Practice Mode
Practice Mode presents code review challenges where you identify vulnerable code and select the correct fix. Available across 200+ topics covering the OWASP Top 10 (Web), OWASP API Top 10, OWASP Mobile Top 10, and OWASP Client-Side Top 10 — in multiple languages.
How It Works
Each challenge follows a two-phase system designed to test both your vulnerability detection and remediation skills:
Phase 1 — Find the Vulnerability
Read through a code snippet and identify which block contains the security vulnerability. Click the correct block among several highlighted options to advance.
Phase 2 — Select the Fix
Once you identify the vulnerability, choose the correct fix from multiple options. Each option looks plausible, but only one properly addresses the security issue.
Challenge Interface
Here's what a typical code review challenge looks like:
SQL Injection in user lookup
backend / python / web
A user-detail endpoint takes the id from the query string and uses it to fetch the matching row. One of the candidate blocks below trusts that value when it should not.
Choosing Your Language
Each topic has challenges in multiple programming languages. Your stack preference determines which language is shown by default — backend developers see Python, Java, or Go challenges, while frontend developers see React, Vue, or Angular.
You can switch languages at any time using the language selector. Your preference is saved so you always see challenges in your preferred stack first.
Using Hints
Each phase has its own hint button. Using a hint halves the score you earn for that phase, with a floor of 10 XP — so a clean first-attempt phase worth 100 XP becomes 50 XP if you used the hint, and a second-attempt phase worth 60 XP becomes 30 XP. Hints provide targeted guidance without giving away the answer — they point you in the right direction while still requiring you to think critically.

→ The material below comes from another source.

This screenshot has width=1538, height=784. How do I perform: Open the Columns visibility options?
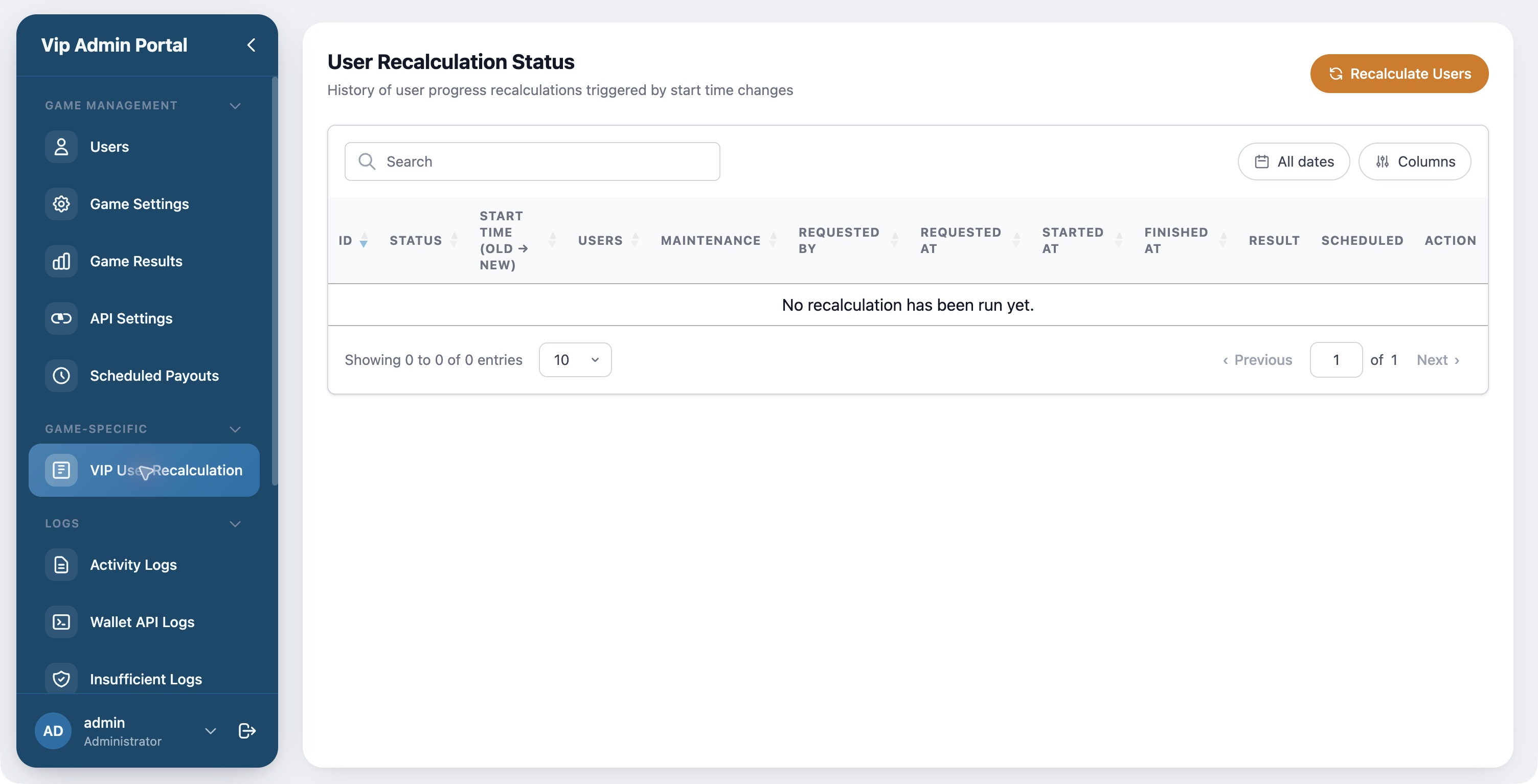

Hints are optional. They are especially helpful when you encounter an unfamiliar vulnerability type for the first time.
Scoring & XP
Each phase is scored independently. A correct answer on your first attempt earns the full phase XP; repeated wrong attempts and hint usage both reduce it.
| Phase outcome | Without hint | With hint |
|---|---|---|
| Correct on 1st attempt | 100 XP | 50 XP |
| Correct on 2nd attempt | 60 XP | 30 XP |
| Correct on 3rd attempt or later | 30 XP | 15 XP |
| Maximum per challenge (both phases first try, no hints) | 200 XP | |
The hint reduction is a 50% cut with a floor of 10 XP, so even a 3rd-attempt phase with a hint still earns at least 10 XP. The two phases run independently — a hint or wrong attempt in Phase 1 does not affect Phase 2.
What happens when you guess wrong
The first wrong attempt in either phase prompts you to retry on the same code. After the second wrong attempt in Phase 1, a short story dialog appears explaining the real-world consequences of the vulnerability you missed before letting you try again. There is no attempt cap — you can keep retrying, but each additional attempt past the third caps the phase at 30 XP.
Challenge Completion
After completing both phases, you see a score breakdown:
Reading the Phase 1 to Phase 2 Flow
The two-phase structure exists because vulnerability detection and remediation are different skills. Phase 1 trains your eye: given a complete function or method, which line is the dangerous one. You are not asked to write code; you are asked to read it the way a reviewer would. The vulnerable line is rarely the most syntactically interesting one. It is usually a quiet line that does something a developer would write without thinking, like concatenating a request parameter into a string that will later be parsed.
Phase 2 trains your judgement. Once you know where the problem is, the platform shows you several plausible fixes. Most of them compile, run, and look reasonable. Only one fully closes the vulnerability. Some options patch the obvious symptom while leaving the underlying primitive intact. Some options over-correct and break the function. The goal of Phase 2 is to make you reason about why a fix works, not just whether it looks safer than the original. Treat the wrong answers as a study guide: each one is a real mistake real developers make in real pull requests.
Why Guessing Wrecks the Learning Curve
The hint system halves the XP for a phase (with a floor of 10 XP), which sounds like a penalty but is structured as a trade. The trade is meaningful guidance for a lower score. Guessing without a hint costs you the same XP and teaches you nothing, because the feedback loop is too coarse to learn from. If you find yourself reading the snippet for less than thirty seconds before clicking, you are almost certainly guessing. Slow down, read the snippet twice, hypothesize where the trust boundary is, then click.
The right rhythm for a new vulnerability class is to read carefully, use the hint when you are stuck, and accept the score reduction as the cost of learning. After three or four challenges in the same class, you stop needing the hint. After ten, you start seeing the same pattern in your own code. That curve is impossible to compress by guessing. For deeper context on the attack chains behind these snippets, try the matching Learn scenario in Learn Mode.